A proposal of https certificate assignment system for luci

abnoeh abnoeh at mail.com
Wed Oct 7 09:34:50 EDT 2020


20. 10. 6. 오전 1:29에 Michael Richardson 이(가) 쓴 글:
> abnoeh<abnoeh at mail.com>  wrote:
>      > Openwrt as project get a CA certificate with name constrained to only
>      > able to sign subdomains of [luci.openwrt.org]. this makes we
>      > Technically Constrained Subordinate CA, (from let's encrypt or
>      > digicert), let's call it the Openwrt CA here (CA ) this makes we don't
>      > create too much load to normal CA like let's encrypt, and as we have
>      > complete control of this zone we can give subdomains as we want like,
>      > and don't need full audit like fully pledged CA and handled like a
>      > wildcard cert for them, but the CA system can be hosted by us and
>      > request won't offloaded to upper CA's server. (except OCSP request, but
>      > it can be cashed)
>
> While this is a technically correct solution, it may be politically impossible.
> The CABForum insists that any Subordinate CA that we might get has to be
> constrained by the CABForum rules.
> If we don't comply, then Mozilla/Google/Apple will force whatever root CA
> that signs us to revoke the subCA.  (I think that this really really sucks)
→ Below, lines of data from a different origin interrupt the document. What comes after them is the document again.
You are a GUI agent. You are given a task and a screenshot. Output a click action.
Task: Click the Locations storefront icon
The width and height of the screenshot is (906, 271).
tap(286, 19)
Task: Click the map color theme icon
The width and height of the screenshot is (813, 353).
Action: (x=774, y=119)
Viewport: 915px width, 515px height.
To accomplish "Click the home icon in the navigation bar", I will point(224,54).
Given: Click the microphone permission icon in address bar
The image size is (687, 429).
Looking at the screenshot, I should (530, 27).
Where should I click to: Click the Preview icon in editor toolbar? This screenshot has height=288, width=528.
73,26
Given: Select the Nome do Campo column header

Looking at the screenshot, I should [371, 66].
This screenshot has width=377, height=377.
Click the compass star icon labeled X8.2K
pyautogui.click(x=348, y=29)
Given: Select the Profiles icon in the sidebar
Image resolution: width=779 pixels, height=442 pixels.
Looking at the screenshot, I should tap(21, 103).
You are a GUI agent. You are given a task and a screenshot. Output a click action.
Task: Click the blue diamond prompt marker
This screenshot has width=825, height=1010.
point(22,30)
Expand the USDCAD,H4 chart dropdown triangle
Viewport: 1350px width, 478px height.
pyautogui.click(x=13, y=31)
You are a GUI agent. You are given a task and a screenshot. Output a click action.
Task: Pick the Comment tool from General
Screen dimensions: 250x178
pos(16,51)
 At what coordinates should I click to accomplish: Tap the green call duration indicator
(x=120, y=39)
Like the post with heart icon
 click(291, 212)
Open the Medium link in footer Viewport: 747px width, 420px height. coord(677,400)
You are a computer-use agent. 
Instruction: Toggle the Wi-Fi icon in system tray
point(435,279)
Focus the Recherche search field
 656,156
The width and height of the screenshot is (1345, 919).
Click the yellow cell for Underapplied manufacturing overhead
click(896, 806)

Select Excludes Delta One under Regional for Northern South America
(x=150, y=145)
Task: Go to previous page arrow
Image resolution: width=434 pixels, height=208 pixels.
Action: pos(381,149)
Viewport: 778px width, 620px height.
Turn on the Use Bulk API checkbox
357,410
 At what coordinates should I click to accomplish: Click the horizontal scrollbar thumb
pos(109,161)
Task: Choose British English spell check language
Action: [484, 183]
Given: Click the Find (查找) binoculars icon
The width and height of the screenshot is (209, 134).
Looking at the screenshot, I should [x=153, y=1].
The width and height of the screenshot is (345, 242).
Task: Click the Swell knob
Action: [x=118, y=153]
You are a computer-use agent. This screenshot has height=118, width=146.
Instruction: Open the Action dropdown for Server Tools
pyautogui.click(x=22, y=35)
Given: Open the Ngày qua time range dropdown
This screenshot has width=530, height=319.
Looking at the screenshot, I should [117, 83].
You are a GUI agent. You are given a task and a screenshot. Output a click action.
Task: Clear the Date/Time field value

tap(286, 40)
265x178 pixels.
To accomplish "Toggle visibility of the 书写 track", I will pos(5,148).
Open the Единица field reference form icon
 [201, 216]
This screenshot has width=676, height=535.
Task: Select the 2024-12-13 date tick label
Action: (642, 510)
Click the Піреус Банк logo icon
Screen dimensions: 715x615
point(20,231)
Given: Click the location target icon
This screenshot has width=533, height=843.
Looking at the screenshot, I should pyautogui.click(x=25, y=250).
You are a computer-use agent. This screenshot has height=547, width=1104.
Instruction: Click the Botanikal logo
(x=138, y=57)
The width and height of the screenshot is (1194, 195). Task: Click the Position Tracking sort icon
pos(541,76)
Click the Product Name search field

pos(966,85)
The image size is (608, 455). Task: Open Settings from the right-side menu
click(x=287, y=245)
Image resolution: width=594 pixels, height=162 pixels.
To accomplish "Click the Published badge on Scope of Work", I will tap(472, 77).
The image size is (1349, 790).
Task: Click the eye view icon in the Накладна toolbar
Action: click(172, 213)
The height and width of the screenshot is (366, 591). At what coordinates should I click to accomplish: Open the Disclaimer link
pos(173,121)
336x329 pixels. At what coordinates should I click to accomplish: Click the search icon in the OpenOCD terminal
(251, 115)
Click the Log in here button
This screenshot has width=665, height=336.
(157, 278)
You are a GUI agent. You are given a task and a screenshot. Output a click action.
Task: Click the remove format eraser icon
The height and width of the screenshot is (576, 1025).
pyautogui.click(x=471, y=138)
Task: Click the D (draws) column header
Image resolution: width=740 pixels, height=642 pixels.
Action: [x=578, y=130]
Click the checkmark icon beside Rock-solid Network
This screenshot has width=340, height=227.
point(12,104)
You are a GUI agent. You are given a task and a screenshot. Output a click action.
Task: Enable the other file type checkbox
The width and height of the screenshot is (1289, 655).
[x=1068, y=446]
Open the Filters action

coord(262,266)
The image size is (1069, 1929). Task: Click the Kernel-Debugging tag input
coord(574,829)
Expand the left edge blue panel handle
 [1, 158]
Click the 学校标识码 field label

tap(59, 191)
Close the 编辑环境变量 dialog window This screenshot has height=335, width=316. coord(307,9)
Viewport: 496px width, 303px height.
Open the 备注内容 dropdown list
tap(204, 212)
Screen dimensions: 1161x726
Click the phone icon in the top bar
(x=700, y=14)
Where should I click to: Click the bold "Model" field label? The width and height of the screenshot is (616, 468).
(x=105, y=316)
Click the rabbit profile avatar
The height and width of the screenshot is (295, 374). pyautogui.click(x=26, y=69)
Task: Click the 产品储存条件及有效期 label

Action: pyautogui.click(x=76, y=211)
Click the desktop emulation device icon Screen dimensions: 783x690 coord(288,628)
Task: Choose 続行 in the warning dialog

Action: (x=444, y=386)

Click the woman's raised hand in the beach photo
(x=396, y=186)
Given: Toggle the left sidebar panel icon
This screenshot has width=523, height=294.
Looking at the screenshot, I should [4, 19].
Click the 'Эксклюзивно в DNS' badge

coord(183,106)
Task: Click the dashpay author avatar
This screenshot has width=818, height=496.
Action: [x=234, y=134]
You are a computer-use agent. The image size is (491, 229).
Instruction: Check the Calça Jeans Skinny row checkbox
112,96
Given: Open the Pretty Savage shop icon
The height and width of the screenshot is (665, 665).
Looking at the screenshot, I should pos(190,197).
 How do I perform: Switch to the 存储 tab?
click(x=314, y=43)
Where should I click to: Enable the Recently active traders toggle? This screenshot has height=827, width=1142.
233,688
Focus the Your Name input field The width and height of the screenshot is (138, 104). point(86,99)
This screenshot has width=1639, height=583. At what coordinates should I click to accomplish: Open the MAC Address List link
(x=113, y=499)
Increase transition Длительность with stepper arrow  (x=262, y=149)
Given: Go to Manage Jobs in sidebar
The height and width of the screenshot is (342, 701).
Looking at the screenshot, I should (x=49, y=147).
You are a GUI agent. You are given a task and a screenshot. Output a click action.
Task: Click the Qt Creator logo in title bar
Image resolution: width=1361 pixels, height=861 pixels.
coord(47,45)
actually making our CA to Technically Constrained as CA/B 7.1.5 will
make we exempted from most of those audit requirements, just section 8.7
which is just we and our parent CA should check we are adhere to our own
CPS. and most root program take same approach, you should be name locked
or be public and audited.

form 8.1 Frequency or circumstances of assessmentCertificates that are
capable of being used to issue new certificates MUST either be
Technically Constrained in line with section 7.1.5 and audited in line
with section 8.7 only


> That's essentially why Enterprise subordinate CAs have gone away.
>
> The CAs now offer to host Enterprise CAs in their cloud, where they can do
> all the right things to remain compliant.  Most enterprises find that
> annoying and expensive, and so they go the way of generating their own
> private CA.
>
> If we can live with the constraints, and can find a CA willing to delegate a
> subordinate CA to us, then let's try.
>
>      > {everything below will be done on https or otherwise encrypted channel}
>      > 1. on first boot, router want to get it's luci certificate send its ssh
>      > host key to Openwrt CA reserve subdomain base32(hash of public
>      > key).luci.openwrt.org (like onion v3 addressed does)
>      > 2. Openwrt CA sends nonce to our router
>      > 3. router signs nonce+timestamp+[hash of CSR] with sent ssh host key,
>      > and send back to openwrt CA send this signed message with CSR
>      > 4. Openwrt CA verify other end controls host key match
>      > with hash and confirmed the CSR, sign the certificate with (key from
>      > CSR/SAN with domain we derived from host key) and sent back to router
>      > 5. router now has valid cerfiticate, redirect 192.168.1.1 or openwrt
>      > lan to https version of signed subdomain
>
> This an interesting process, leveraging the SSH key as part of the unique part.
> I prefer to use ULA, and to find a way to store ULA in eeprom.

using ssh key as unique part was to solve problem of 'Are you sure you
are looking at right page even at worst state (like dns hijack or remote
management over the internet) so I wanted to make domain something can
be cryptically connected to the device we connect, and ssh key was first
and only key we have.

maybe enforce cert's pubkey == ssh pubkey == domain kind of way be
better, but browsers don't support ed25519, or CA/B allow to make one,
so it need ssh-keescan to see key if device check ed25519 key by default.

> However, I think you are assuming a RA/DHCP-based WAN connection.
> For PPPoE (which is still a thing in a lot of places, including developing
> world, where last mile is often wifi), this won't work that well.

at the end entire reason we need certificate is we having a webserver,
and all luci will do at the backend is running  uci conmmand, can we run
luci on client side, and send uci command to ssh, wrap it all under the
name of "easy-installer"?

if we don't have webserver we don't need a certificate. or uhttpd, in fact.